I don’t know why a bunch of geese are a gaggle,
or a bunch of cows are a herd,
but I totally get why a bunch of lions are a
I’m no different than the rest of us. I’d like people to see me as more successful than I am. I know what God thinks is important – and what is not – but I still would rather people think I have more than I do, or have failed less than I have – or have made fewer mistakes.
At least I hope I’m no different than the rest of us – because I’m spilling a little here.
The me that was, before God took up residence and began a long and grueling remodeling, was arrogant and self centered to the max. I was immature, flighty, and I used people. I was charming, and I mastered the art to get me through. And I never really cared about the feelings of others. I knew how to pretend, and was a great actor – but I only looked like I cared.
Should I be admitting all of this?
It sounds horrible.
I feel like I need to say – I was a nice person – really – I was.
Still, all that not nice-ness had to go when I met Our Lord – and it didn’t go without a fight.
Christians are maybe the worst at wearing masks. That’s why non-believers think we’re hypocrites. Our masks don’t hide as much as we think.
I want to be seen as person of great faith, godly character, a master of defeating temptation.
While under the mask I fail, I sin, I doubt. But I don’t tell anybody. At least I didn’t till I had a blog.

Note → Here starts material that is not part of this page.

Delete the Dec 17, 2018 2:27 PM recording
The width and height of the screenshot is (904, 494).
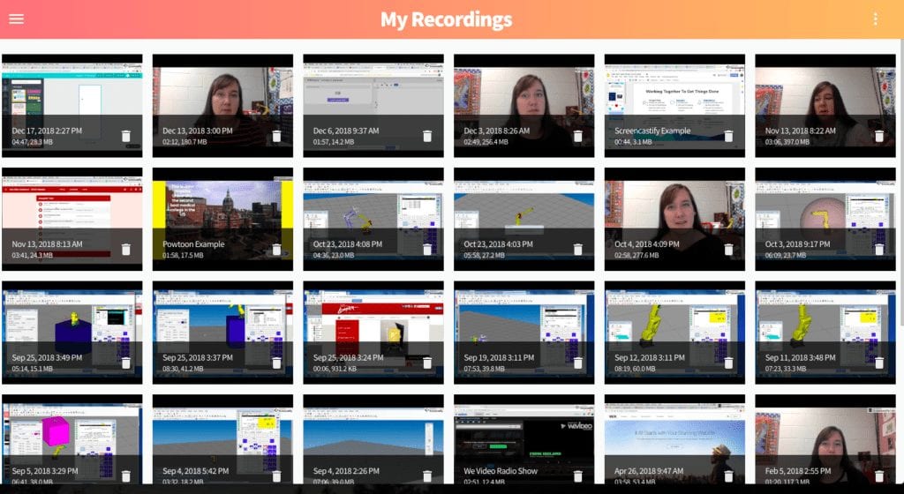click(125, 136)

This is risky, this taking off of the mask. But that’s what love does.
Love drops the masks
Oh how we love to look like we’re more than we are. That’s what the clothes are for, and the cars, and the little lies, and the big houses. But houses built on sand are notoriously unreliable. Pretense is only a distant and weaker cousin of reality. Fancy is just a game we made up. Real is what we are when we’re alone in the bathroom.
God loves nobody more than me. He doesn’t love anyone less either. Children of the only God are special – but ordinary just like everybody – but special – but ordinary. Ordinary is what everything is and anything else is pretend. Who needs the game?

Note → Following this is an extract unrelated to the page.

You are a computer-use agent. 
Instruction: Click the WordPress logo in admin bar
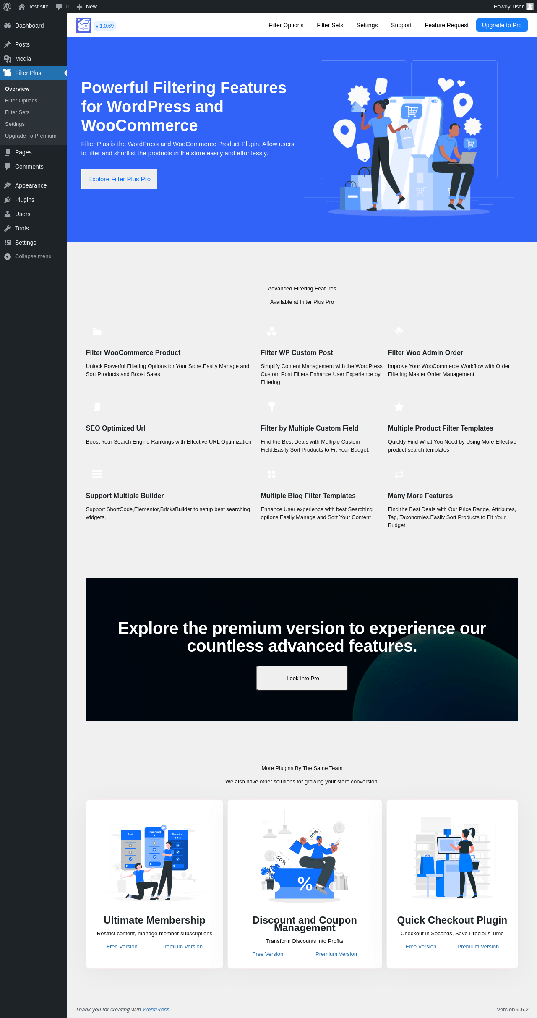7,7
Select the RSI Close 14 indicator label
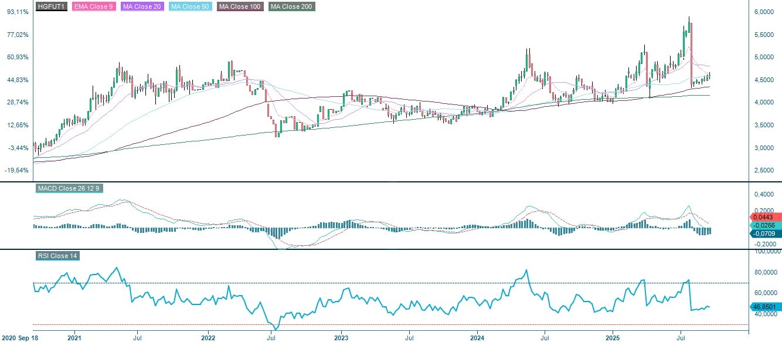Viewport: 782px width, 342px height. coord(58,255)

I’m gonna give it my best shot – NOT to play this game today.
This day there will be no trying to look more important,
or more together,
or more informed,
or more certain,
or less insecure
or less afraid,
Or anything more or less than I am.
Love is not afraid to be seen as commonplace or ordinary or weak.
The new thing is the dropping of my mask.
I hope the lion pride doesn’t turn on me.
Even if they do.
Well, making God smile is more important.